This note book gives the trend of multiple words in multiple mailing lists

What it does: -it computes and plot word counts over time, on aggregated mailing lists' data. -it exports emails that contains selected words

Parameters to set options: -it can track one or more words, according to the number of words set in the variable 'checkwords' -it can look in one or more mailing lists, according to how many urls are set; word counts are aggregated across mls -it can look at literal words or at stemmed words, according to the 'stem' parameter

Useful extensions: -export dictionary with wordcount trends on individual mailing lists -look at compund words (e.g. 'human rights') -give option to SUM word counts instead of treating words separately -give possibility to normalize word counts


In [1]:
%matplotlib inline


/home/sb/anaconda/envs/nllz/lib/python2.7/site-packages/matplotlib/font_manager.py:273: UserWarning: Matplotlib is building the font cache using fc-list. This may take a moment.
  warnings.warn('Matplotlib is building the font cache using fc-list. This may take a moment.')

In [2]:
from bigbang.archive import load as load_archive
from bigbang.archive import Archive
import bigbang.mailman as mailman
import bigbang.process as process
import networkx as nx
import matplotlib.pyplot as plt
import pandas as pd
from pprint import pprint as pp
import pytz
import numpy as np
import math
import nltk
from itertools import repeat
from nltk.stem.lancaster import LancasterStemmer
st = LancasterStemmer()
from nltk.corpus import stopwords
import re

In [3]:
pd.options.display.mpl_style = 'default' # pandas has a set of preferred graph formatting options


/home/sb/anaconda/envs/nllz/lib/python2.7/site-packages/IPython/core/interactiveshell.py:2885: FutureWarning: 
mpl_style had been deprecated and will be removed in a future version.
Use `matplotlib.pyplot.style.use` instead.

  exec(code_obj, self.user_global_ns, self.user_ns)

In [4]:
#insert a list of the urls of downloaded mailing lists that you want to include in the analysis. 
#data will be merged: multiple mailing lists are treated as a unique corpus
#e.g. urls  = ["https://mm.icann.org/pipermail/cc-humanrights/", 
#              "https://mm.icann.org/pipermail/euro-board/"]

urls = ["http://mm.icann.org/pipermail/cc-humanrights/",
              "http://mm.icann.org/pipermail/euro-board/"]
       #"http://mm.icann.org/pipermail/wp4/"]
#       "http://mm.icann.org/pipermail/wp1/"]



try:
    arch_paths =[]
    for url in urls:
        arch_paths.append('../archives/'+url[:-1].replace('://','_/')+'.csv')
    archives = [load_archive(arch_path) for arch_path in arch_paths]
except:
    arch_paths =[]
    for url in urls:
        arch_paths.append('../archives/'+url[:-1].replace('//','/')+'.csv')
        
archives = [load_archive(arch_path) for arch_path in arch_paths]

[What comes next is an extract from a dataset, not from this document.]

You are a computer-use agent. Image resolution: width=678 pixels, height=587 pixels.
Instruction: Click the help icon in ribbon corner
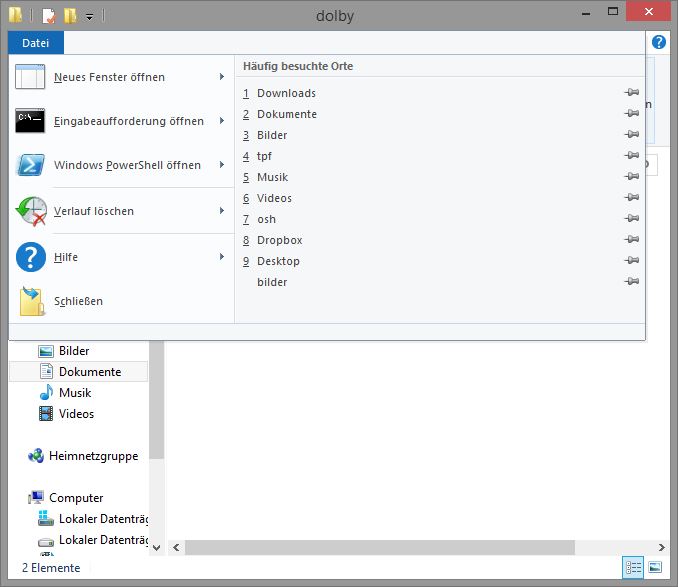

df = pd.concat([arx.data for arx in archives])


/home/sb/projects/nllz-bigbang/bigbang/bigbang/archive.py:73: FutureWarning: sort(columns=....) is deprecated, use sort_values(by=.....)
  self.data.sort(columns='Date', inplace=True)

In [5]:
#insert a list of *single* words to be tracked e.g. checkwords = ['rights', 'economy', 'human']
checkwords = ["internet","right","human","human rights"]

In [6]:
#to stem or not to stem? 
#if stem is set to True, then checkwords should be stemmed words (no plurals, no suffixes, etc.)
#if stem is set to False, then checkwords are searched for their literal spelling
stem = False

In [7]:
#extension: filter by date?

In [ ]:
def count_word(text,word):
    if not text:
        return 0
    
    if len(word.split(" ")) <= 1:
        ## normalize the text - remove apostrophe and punctuation, lower case
        normalized_text = re.sub(r'[^\w]', ' ',text.replace("'","")).lower()
    
        tokenized_text = nltk.tokenize.word_tokenize(normalized_text)

        if stem:
            tokenized_text = [st.stem(t) for t in tokenized_text]
    
        return tokenized_text.count(word)
    else:
        return text.lower().count(word)

In [ ]:
for word in checkwords:
    df[word] = df['Body'].apply(lambda x: count_word(x,word))

In [ ]:
#save each email in a file based on which checkword it contains. good for doing some qualitative analysis

#set the path where the data are to be saved
path = '.'

import os

for word in checkwords:
    print "Saving data for checkword "+word+"..."
    df[df[word] > 0].to_csv(os.path.join(path,word+'.csv'))

In [ ]:
df = df.dropna(subset=['Date'])
df['Date-ordinal'] = df['Date'].apply(lambda x: x.toordinal())

df_sums = df.groupby('Date-ordinal').sum()

In [ ]:
from datetime import date

for_export = df_sums.copy()

dates_again = pd.Series(for_export.index,
                  index=for_export.index).apply(lambda x: 
                                                date.fromordinal(x))

for_export['Date'] = dates_again

for_export.to_csv("word_counts_by_date.csv")

In [ ]:
plt.figure(figsize=(12.5, 7.5))

colors = 'rgbkm'

window = 5

for i in range(len(checkwords)):
    smooth_sums = pd.rolling_mean(df_sums,window)
    
    plt.plot_date(smooth_sums.index,
                  smooth_sums[checkwords[i]],
                  colors[i],
                  label=checkwords[i])

plt.legend(bbox_to_anchor=(.2, 1))

In [ ]: